–Agendas of meeting still not agreed more than a week into event (see pdf)
–6.4 draft text
By Mathew Carr
Bonn – 12-13 June, 2023 — An envoy at the intersessional climate talks in this German city said Monday countries should agree to proceed with urgency in supplying carbon finance via UN carbon markets.
People in developing countries are already benefiting tremendously from millions of US dollars of finance being provided by nations including Norway, the person said. He wasn’t authorized to speak to reporters.
Projects are making a meaningful contribution to climate protection, yet the forests being protected were hundreds of thousands of hectares rather than the millions of hectares that need the finance, he said. See this in Ethiopia, as one example:
https://www.reddprojectsdatabase.org/view/project.php?id=396
I spoke with another envoy who said the climate talks were struggling to progress because there was too much focus on carbon markets / mitigation and not enough on adaptation.

A third envoy said a decision to delay access to adaptation money held in a trust fund would hurt developing countries’ ability to deal with climate change. There was not enough information available from the UNFCCC on how much is held, the person said.
As of 30 June 2022, cumulative receipts into the Adaptation Fund Trust Fund comprised $211.80 million from the monetization of Certified Emission Reduction credit, $982.00 million from contributions and $41.26 million from investment income earned on the Trust Fund balance. See this website:
That’s $1.2 billion about a year ago
“The Parties to the Paris Agreement decided earlier that, under the mechanism established by Article 6, paragraph 4, of the Paris Agreement (Article 6.4 mechanism), the share of proceeds that is levied to assist developing country Parties that are particularly vulnerable to the adverse effects of climate change to meet the costs of adaptation shall be delivered to the Adaptation Fund. This will comprise:
- A levy of five per cent of Article 6, paragraph 4, emission reduction (A6.4ERs) at issuance;
- A monetary contribution to be set by the Supervisory Body of the Article 6.4 mechanism related to the scale of the Article 6, paragraph 4 activity or to the number of A6.4ERs issued;
- A periodic monetary contribution from the remaining funds received from administrative expenses after the Article 6.4 mechanism becomes self-financing.

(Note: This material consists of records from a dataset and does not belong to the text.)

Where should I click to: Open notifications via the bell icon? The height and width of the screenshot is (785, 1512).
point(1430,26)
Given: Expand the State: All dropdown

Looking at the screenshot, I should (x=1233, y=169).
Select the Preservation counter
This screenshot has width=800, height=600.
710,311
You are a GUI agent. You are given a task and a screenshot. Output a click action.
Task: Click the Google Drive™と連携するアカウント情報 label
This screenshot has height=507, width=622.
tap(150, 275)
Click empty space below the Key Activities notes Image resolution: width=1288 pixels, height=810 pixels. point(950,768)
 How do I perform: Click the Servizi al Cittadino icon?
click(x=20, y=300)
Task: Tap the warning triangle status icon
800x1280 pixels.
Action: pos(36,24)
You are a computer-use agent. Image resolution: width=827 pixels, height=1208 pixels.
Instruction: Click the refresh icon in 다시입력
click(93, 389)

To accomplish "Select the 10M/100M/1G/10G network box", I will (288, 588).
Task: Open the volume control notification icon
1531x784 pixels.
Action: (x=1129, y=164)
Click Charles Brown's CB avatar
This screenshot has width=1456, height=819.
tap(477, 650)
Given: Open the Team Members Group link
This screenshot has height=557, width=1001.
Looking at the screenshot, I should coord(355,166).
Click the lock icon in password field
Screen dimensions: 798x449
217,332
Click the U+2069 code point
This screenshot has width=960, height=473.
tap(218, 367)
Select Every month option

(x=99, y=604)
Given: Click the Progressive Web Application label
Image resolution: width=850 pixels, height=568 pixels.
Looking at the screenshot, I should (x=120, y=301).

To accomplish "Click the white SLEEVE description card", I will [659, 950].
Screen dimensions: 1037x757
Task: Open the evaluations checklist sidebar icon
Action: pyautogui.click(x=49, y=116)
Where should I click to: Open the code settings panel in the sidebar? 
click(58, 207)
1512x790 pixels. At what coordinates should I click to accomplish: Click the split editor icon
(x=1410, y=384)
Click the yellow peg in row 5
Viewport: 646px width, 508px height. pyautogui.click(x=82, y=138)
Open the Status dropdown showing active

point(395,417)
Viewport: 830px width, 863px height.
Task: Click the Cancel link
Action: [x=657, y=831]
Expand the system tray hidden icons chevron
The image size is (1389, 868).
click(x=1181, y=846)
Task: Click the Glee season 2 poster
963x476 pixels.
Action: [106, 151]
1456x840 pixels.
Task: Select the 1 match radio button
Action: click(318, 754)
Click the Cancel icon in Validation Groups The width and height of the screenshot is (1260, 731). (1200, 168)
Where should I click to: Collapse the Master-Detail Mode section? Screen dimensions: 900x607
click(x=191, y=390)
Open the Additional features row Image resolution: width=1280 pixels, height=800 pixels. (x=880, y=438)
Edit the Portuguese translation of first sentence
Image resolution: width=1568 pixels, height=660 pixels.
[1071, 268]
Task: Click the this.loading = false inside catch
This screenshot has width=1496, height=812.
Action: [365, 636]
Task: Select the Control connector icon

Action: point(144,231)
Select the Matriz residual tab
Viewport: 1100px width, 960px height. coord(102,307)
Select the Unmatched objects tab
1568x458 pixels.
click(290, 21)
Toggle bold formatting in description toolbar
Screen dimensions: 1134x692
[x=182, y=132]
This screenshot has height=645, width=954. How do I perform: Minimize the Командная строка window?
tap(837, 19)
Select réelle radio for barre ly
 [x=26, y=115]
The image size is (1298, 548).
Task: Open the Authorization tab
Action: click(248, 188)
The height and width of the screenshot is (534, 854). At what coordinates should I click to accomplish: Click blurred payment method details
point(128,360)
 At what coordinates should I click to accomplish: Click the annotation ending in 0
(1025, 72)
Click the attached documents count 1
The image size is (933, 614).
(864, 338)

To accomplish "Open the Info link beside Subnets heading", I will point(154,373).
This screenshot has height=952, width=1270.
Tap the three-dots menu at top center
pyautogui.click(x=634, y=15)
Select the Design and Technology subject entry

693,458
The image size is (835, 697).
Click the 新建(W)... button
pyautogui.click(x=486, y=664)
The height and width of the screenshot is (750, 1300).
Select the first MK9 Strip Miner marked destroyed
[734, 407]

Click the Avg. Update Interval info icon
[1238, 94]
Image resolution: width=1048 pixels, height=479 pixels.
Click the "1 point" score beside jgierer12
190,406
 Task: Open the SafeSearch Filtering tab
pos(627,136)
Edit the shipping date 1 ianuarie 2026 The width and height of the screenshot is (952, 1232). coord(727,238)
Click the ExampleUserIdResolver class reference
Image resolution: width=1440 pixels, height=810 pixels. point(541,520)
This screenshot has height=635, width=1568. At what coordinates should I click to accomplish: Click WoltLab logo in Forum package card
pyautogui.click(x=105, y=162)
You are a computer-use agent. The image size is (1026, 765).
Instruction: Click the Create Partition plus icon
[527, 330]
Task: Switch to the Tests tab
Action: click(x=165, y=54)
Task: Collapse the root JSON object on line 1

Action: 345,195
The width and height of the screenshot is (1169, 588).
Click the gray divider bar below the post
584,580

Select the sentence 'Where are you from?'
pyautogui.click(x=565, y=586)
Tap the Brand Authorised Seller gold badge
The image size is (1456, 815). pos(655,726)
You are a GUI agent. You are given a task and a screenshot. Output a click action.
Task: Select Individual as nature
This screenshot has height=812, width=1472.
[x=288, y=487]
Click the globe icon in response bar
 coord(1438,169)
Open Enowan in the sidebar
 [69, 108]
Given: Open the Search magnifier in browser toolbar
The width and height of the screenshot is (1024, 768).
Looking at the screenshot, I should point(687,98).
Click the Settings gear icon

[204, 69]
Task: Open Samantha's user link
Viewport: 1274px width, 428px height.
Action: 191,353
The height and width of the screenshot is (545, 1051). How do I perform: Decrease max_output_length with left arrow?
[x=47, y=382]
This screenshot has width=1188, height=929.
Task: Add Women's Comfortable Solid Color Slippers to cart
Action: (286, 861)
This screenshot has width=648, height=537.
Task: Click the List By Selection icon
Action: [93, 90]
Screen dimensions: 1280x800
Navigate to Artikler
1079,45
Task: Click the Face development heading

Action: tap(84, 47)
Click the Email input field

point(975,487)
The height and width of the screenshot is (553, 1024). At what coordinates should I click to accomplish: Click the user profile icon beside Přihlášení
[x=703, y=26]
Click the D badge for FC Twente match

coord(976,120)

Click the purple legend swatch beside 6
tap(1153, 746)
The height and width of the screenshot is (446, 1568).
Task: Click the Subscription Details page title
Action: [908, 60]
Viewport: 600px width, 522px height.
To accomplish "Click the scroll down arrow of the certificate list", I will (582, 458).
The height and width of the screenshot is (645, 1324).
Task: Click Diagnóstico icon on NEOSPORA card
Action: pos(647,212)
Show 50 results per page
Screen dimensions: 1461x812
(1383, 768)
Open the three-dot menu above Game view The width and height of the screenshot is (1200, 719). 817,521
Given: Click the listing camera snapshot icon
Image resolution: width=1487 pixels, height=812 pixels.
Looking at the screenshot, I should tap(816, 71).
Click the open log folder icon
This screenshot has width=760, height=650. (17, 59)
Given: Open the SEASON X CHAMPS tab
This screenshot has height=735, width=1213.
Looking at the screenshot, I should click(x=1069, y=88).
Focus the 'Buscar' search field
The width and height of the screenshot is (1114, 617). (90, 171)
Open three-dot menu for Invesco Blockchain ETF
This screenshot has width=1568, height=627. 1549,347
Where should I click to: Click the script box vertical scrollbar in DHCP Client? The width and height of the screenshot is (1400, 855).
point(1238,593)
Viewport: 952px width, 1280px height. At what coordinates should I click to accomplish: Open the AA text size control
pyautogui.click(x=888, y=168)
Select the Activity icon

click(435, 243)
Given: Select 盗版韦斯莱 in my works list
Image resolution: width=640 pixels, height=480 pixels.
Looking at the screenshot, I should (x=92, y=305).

CMA 4 noted that the Supervisory Body agreed to deduct three per cent of the issuance fee paid for each request for issuance of Article 6, paragraph 4, emission reductions and collectively transfer them annually to the Adaptation Fund.
With regard to the periodic monetary contribution from the remaining funds, the Supervisory Body shall review annually the state of the remaining funds as a result of the income from fees and the expenditure for operating the Article 6.4 mechanism, and decide on the timing and the amount of funds to be transferred to the Adaptation Fund after setting aside the operational reserve for at least three years.
Furthermore, CMA 4 decided that CDM issuance requests with provision status that transition to the Article 6.4 mechanism shall be subject to the share of proceeds for adaptation applicable under the Article 6.4 mechanism.”
CarrZee: given the pace of climate change, a 10% contribution from carbon market deals for adaptation seems like a good place to start.